Jean Daniel qui avait tant espéré de la «Révolution du jasmin» en Tunisie s’interroge…
On a eu le tort d’oublier qu’en renversant le pouvoir de Ben Ali, on ne pouvait qu’assurer la victoire de ses ennemis les plus farouches.
[…] C‘est un fait que les islamistes ont été, pendant les vingt-quatre ans de règne du tyran de Carthage, les plus traqués, les plus persécutés et, dans les prisons, les plus torturés. A vrai dire, les islamistes sont même les seuls dont on pouvait dire que leur mouvement avait constamment et résolument manifesté leur hostilité au pouvoir de l’ancien président et de son épouse. Ajoutons que le mérite de ce mouvement islamiste, c’est d être resté aussi structuré, aussi déterminé dans la clandestinité.
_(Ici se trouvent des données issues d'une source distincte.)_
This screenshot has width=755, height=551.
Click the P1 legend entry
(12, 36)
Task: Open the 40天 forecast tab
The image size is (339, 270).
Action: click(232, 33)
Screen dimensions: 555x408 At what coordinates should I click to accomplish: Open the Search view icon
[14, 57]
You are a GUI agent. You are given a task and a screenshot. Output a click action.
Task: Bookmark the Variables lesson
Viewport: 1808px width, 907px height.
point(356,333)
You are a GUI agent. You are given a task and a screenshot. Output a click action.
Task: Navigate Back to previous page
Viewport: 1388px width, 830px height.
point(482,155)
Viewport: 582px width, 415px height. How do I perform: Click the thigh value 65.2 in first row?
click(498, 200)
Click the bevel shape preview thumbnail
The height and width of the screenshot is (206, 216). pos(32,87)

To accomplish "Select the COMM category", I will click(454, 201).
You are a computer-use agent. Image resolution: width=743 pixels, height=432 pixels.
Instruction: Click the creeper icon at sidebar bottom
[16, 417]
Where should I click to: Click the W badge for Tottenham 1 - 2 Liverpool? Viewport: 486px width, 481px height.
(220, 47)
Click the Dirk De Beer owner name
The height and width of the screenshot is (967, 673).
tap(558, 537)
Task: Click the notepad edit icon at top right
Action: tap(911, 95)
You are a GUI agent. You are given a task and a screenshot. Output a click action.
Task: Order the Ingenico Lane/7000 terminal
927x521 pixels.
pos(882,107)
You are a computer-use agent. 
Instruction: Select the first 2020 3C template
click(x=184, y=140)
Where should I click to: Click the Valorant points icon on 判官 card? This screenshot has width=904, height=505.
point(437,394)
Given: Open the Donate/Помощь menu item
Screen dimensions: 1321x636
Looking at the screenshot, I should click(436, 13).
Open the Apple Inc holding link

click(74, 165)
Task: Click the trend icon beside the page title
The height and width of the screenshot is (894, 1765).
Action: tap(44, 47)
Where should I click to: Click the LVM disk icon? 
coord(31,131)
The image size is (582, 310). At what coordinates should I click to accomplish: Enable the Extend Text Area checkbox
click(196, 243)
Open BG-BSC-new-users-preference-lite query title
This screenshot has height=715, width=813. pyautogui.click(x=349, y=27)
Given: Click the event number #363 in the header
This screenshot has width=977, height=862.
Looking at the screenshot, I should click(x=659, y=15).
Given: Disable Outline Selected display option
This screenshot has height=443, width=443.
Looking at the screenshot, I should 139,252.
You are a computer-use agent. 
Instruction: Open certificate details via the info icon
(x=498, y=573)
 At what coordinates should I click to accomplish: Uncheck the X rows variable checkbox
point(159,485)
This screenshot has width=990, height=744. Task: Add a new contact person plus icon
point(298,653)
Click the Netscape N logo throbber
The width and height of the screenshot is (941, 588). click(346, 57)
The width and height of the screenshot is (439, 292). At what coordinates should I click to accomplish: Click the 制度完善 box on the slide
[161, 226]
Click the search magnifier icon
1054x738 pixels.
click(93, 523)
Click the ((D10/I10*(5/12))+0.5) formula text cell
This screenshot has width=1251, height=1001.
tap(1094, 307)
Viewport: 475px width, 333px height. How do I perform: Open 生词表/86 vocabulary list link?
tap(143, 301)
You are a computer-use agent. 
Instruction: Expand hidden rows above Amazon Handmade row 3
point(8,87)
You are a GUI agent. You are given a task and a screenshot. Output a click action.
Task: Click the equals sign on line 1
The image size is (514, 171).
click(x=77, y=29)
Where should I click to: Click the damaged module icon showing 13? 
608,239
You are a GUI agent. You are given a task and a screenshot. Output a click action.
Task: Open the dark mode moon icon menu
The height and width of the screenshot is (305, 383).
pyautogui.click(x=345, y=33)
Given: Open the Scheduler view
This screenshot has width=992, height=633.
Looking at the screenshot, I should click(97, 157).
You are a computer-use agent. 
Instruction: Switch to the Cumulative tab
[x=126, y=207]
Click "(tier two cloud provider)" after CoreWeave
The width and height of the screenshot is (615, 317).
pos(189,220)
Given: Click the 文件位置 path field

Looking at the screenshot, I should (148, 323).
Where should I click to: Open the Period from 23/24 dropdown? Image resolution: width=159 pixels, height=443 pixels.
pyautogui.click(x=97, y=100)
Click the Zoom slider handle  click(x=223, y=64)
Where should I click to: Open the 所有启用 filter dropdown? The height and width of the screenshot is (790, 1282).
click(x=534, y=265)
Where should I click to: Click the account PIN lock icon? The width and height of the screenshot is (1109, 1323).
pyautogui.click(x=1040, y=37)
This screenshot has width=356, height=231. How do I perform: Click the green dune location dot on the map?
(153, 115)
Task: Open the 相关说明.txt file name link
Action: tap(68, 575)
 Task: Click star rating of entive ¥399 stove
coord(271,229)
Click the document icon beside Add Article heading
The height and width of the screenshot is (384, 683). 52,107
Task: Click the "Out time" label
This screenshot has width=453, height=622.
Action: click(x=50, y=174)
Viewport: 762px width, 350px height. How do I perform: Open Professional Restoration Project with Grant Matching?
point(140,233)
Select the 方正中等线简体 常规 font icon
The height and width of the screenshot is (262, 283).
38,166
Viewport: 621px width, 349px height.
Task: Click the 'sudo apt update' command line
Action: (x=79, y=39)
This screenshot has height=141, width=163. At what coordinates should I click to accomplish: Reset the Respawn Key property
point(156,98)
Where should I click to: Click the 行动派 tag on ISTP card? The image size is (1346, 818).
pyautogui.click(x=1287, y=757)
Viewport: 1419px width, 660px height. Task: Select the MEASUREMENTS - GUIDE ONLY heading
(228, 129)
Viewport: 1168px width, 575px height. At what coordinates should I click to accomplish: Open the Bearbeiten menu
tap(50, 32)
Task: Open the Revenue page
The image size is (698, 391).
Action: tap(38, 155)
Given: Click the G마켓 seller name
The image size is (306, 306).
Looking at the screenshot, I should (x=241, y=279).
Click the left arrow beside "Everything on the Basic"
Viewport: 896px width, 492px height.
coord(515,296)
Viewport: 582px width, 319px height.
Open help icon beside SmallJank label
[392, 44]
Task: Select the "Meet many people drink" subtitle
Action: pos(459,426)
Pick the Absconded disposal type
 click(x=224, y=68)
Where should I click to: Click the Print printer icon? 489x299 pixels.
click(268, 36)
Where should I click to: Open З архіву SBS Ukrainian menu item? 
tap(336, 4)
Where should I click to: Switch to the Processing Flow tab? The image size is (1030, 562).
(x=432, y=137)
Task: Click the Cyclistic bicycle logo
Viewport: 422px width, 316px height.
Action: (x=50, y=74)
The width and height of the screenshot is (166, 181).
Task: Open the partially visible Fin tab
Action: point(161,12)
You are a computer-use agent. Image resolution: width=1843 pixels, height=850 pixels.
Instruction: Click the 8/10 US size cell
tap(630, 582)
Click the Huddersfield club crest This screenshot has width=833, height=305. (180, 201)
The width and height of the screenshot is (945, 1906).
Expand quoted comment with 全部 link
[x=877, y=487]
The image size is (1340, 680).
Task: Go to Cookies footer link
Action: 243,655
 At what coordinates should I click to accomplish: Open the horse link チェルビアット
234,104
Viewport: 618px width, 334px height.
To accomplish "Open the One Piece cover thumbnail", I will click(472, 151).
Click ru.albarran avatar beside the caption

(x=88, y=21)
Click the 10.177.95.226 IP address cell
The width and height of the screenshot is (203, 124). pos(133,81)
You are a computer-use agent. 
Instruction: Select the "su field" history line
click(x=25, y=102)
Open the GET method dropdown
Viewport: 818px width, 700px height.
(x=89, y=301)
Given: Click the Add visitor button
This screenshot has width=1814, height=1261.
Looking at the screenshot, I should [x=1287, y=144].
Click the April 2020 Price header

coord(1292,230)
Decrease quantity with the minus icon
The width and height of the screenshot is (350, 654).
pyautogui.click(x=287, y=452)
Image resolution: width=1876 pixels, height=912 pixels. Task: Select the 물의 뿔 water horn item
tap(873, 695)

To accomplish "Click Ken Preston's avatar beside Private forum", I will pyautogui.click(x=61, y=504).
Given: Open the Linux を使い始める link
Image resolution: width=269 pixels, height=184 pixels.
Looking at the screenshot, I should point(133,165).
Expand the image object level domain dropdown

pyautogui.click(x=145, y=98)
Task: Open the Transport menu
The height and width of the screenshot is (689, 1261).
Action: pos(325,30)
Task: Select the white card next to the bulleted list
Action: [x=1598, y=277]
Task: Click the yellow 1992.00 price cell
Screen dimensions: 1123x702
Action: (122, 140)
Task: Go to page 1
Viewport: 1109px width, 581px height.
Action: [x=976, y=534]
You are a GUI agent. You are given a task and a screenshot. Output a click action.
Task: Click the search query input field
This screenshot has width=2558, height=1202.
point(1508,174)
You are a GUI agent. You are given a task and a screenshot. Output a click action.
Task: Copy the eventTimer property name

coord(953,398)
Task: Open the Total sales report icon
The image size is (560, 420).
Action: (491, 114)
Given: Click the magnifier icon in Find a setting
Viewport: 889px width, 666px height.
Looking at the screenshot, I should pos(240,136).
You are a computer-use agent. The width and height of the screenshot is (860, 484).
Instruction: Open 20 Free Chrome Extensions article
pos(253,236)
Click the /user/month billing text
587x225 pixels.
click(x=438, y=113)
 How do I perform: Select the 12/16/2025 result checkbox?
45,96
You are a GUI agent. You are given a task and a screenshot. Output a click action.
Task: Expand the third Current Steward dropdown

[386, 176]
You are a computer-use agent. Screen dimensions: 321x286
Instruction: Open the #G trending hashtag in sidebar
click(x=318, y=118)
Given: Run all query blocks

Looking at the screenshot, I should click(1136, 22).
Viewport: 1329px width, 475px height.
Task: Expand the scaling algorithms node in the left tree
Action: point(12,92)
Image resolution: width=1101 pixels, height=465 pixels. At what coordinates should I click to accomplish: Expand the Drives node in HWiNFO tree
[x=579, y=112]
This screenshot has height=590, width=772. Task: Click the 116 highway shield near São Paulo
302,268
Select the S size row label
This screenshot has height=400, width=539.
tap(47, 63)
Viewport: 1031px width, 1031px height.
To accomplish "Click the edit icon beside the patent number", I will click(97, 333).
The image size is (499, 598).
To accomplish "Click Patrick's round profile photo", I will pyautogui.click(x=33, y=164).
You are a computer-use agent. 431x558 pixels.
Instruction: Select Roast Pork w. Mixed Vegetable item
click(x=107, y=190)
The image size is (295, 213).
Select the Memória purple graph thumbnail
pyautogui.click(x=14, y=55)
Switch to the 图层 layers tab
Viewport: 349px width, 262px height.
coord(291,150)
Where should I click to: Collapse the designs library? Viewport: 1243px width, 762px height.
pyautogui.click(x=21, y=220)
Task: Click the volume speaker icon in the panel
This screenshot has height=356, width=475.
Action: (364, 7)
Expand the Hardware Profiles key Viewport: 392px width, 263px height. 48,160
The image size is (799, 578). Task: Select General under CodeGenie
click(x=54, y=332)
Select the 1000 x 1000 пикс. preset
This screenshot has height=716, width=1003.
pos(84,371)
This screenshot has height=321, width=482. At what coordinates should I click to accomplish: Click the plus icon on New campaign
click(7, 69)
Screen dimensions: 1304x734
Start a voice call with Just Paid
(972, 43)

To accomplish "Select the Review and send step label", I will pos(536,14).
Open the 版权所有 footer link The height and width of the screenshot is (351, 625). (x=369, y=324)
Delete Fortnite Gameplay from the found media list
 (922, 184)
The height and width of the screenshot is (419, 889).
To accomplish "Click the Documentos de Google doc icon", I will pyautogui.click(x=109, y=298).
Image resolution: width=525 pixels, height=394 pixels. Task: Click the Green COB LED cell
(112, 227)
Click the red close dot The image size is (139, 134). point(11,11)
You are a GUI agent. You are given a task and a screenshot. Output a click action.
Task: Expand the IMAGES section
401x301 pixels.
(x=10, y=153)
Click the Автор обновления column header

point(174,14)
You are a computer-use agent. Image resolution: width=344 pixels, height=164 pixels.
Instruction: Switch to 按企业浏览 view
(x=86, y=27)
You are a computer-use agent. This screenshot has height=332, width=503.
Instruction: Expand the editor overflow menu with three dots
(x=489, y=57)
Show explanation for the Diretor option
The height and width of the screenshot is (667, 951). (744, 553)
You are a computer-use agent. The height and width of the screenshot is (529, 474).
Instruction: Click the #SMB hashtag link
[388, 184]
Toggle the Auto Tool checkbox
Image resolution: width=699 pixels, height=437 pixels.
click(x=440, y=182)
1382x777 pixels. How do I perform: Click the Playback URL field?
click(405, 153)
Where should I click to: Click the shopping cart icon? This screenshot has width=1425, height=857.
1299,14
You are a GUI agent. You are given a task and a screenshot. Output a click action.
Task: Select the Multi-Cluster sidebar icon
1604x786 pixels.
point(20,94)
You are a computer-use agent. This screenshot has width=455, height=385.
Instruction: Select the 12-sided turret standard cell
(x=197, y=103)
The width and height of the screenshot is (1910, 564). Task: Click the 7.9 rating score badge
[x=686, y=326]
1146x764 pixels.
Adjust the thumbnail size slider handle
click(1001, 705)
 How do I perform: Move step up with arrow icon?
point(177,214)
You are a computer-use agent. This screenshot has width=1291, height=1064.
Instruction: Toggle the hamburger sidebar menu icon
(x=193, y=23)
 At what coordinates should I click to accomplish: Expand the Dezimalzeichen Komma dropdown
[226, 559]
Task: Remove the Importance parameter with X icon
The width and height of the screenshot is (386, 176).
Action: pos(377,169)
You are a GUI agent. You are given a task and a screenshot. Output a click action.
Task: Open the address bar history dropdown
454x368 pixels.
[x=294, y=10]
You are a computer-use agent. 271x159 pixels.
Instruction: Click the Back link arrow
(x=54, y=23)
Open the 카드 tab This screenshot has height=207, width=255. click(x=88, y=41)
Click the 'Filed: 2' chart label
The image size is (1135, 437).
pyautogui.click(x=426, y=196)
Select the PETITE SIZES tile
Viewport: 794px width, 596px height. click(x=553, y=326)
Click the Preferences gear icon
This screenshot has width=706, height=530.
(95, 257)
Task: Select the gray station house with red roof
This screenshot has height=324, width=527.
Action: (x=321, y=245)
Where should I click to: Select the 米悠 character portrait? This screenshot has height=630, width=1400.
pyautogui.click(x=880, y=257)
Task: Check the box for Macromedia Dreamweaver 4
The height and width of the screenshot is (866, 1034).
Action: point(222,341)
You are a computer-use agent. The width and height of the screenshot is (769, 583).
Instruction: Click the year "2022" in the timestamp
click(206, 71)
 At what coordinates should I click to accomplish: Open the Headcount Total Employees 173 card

D’un point de vue rationnel il était normal qu’il en fût récompensé. […] Dans tous les pays arabes, on a pensé qu’après le modèle iranien (une théocratie) parrainé et garanti par les religieux, après le modèle turc où un Premier ministre islamiste s’accommodait des principes démocratiques, il pourrait y avoir un modèle tunisien où le pouvoir et la foi seraient nettement séparés et où l’état de droit ne dépendrait plus de Dieu mais du citoyen souverain. La victoire du parti Ennahda fait disparaître cette ambition et ce rêve dans le pays de Bourguiba. […]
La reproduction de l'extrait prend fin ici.